TO DO:
Every record shown below should be duplicated exactly.

[Pixel coordinate grounding data]

■ ■ ■ ■

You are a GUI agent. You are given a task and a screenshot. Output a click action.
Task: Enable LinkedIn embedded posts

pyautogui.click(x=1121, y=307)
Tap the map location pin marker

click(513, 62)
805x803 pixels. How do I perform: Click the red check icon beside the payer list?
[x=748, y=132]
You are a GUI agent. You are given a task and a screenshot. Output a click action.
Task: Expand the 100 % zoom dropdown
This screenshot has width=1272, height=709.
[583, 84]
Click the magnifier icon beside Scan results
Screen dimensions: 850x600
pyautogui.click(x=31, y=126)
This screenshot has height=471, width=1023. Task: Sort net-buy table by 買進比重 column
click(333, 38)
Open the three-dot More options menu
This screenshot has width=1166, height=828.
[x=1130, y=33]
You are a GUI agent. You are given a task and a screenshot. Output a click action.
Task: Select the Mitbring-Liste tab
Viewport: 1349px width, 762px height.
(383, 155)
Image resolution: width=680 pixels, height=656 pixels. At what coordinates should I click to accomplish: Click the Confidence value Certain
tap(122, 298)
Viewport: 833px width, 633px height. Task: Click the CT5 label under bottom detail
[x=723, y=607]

■ ■ ■ ■

REPLY TO THE TASK:
You are a GUI agent. You are given a task and a screenshot. Output a click action.
Task: Enable LinkedIn embedded posts

pyautogui.click(x=1121, y=307)
Tap the map location pin marker

click(513, 62)
805x803 pixels. How do I perform: Click the red check icon beside the payer list?
[x=748, y=132]
You are a GUI agent. You are given a task and a screenshot. Output a click action.
Task: Expand the 100 % zoom dropdown
This screenshot has width=1272, height=709.
[583, 84]
Click the magnifier icon beside Scan results
Screen dimensions: 850x600
pyautogui.click(x=31, y=126)
This screenshot has height=471, width=1023. Task: Sort net-buy table by 買進比重 column
click(333, 38)
Open the three-dot More options menu
This screenshot has width=1166, height=828.
[x=1130, y=33]
You are a GUI agent. You are given a task and a screenshot. Output a click action.
Task: Select the Mitbring-Liste tab
Viewport: 1349px width, 762px height.
(383, 155)
Image resolution: width=680 pixels, height=656 pixels. At what coordinates should I click to accomplish: Click the Confidence value Certain
tap(122, 298)
Viewport: 833px width, 633px height. Task: Click the CT5 label under bottom detail
[x=723, y=607]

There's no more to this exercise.